Computational Methods for Paleogenomics and Comparative Genomics

The IRMACS Center at Simon Fraser University

Reconstructing ancestral genomes

Our main research theme is the reconstruction of ancestral genome (maps, gene orders, gene content, genome sequence), from the comparison of related extant genomes. We have developped two families of methods for this problem: a local approach, that considers a single ancestral genome within a given species phylogeny, and a global (aka small parsimony approach), that considers all ancestral genomes of a species phylogeny at once.

The local approach principle was first developed for the case of one-to-one orthologous genomic markers (genes, synteny blocks, ...). Its principle, that relies on the combinatorial concept of Consecutive Ones Property of Binary Matrices, was outlined in [PLoS Comput. Biol. 2008] and implemented in the software ANGES [Bioinformatics 2012]. Recently, this approach has been extended to handle duplicated markers [BMC Bioinformatics 2012, SFU PhD thesis, 2015]. Our algorithms and softwares have been applied to several ancestral genomes, including mosquitoes [Science 2014], yeasts [JCB 2010], plants [Bioinformatics 2011], amniotes [Bioinformatics 2011].

Our work on the small parsimony problem follows from the seminal work of Sankoff and El-Mabrouk that links reconciled gene trees and ancestral genomes (reviewed in [MAGE 2013]). Our main contribution is a probabilistic dynamic programming algorithm for the reconstruction of the evolutionary histories of gene adjacencies, implemented in the software DeClone [biorxiv 2015] that can also apply to scaffold fragmented extant genomes [BMC Genomics 2015]. The most recent direction of research in our lab is the integration of both approaches into a unified global ancestral genome reconstruction pipeline.

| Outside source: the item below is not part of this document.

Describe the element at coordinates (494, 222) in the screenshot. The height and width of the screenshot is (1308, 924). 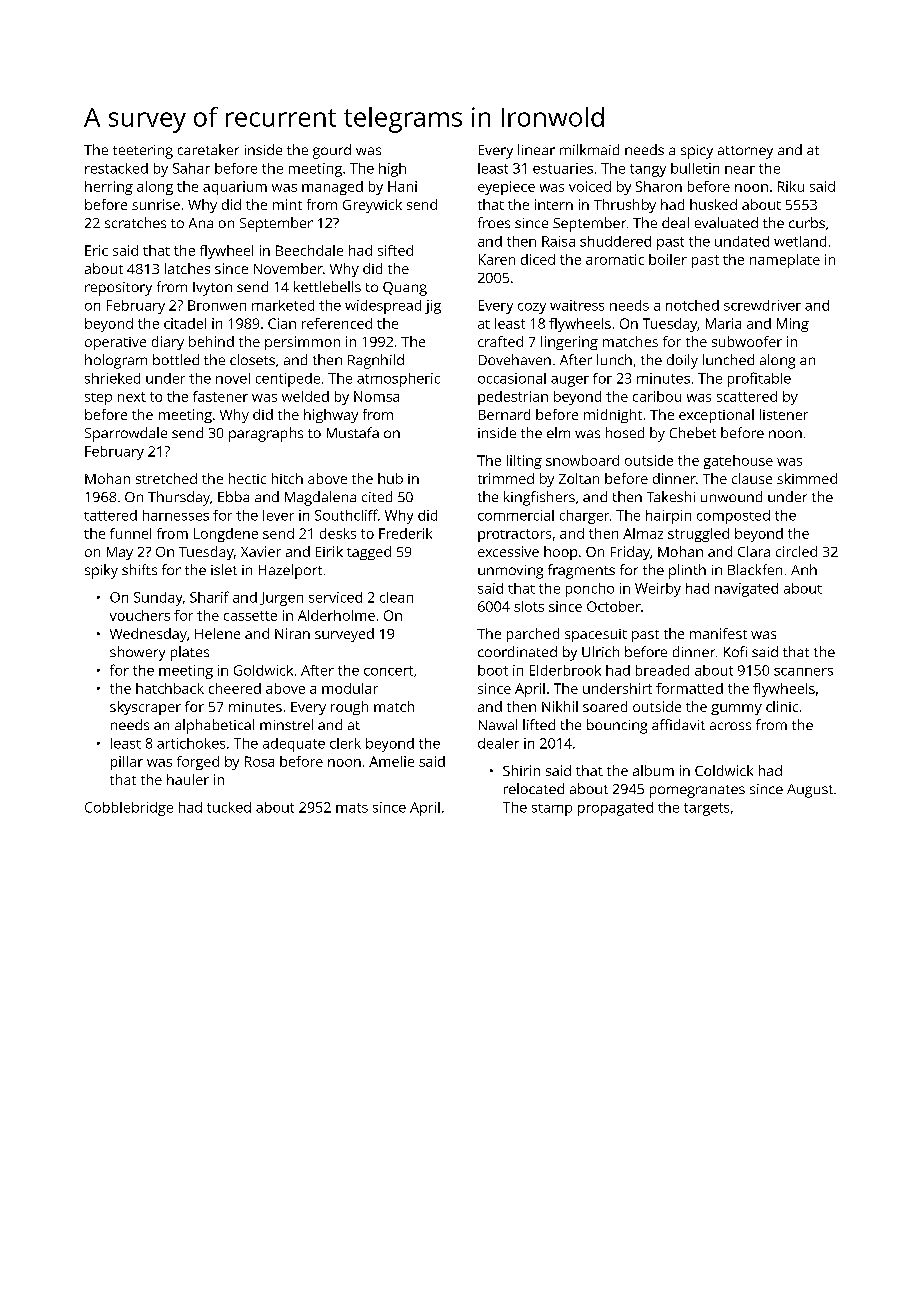
I see `froes` at that location.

The recent breakthroughs in ancient DNA (aDNA) sequencing naturally lead us to investigate the problem of applying the principles of the methods we developed to reconstruct ancestral genomes maps to the assembly of aDNA sequencing data. Our first results, on scaffolding the genome of the Black Death agent illustrate the relevance of this approach [Bioinformatics 2013].

Finally, our line of work that aims at using duplicated genes for the reconstruction of ancestral genomes motivated a series of papers on the correction of gene trees [Bioinformatics 2014] and on the reconciliation between gene trees and species trees [TCBB 2012].

RNA secondary structures comparison.

We are mostly interested in developing accurate and efficient algorithm to compare pairs of RNA secondary structures. Among others, we have been involved in the development of the BRASERO benchmark, and in the design of efficient dynamic programming algorithms for comparing RNA secondary structures [TCS 2011].

Our most recent work, in collaboration with Bordeaux University, showed that the chaining approach, widely used in sequence comparison, can be extended very to RNA secondary structures to offer an efficient and accurate method to find structure-sequence homologs in a database of RNA sequences [JDA 2012; JCB 2015].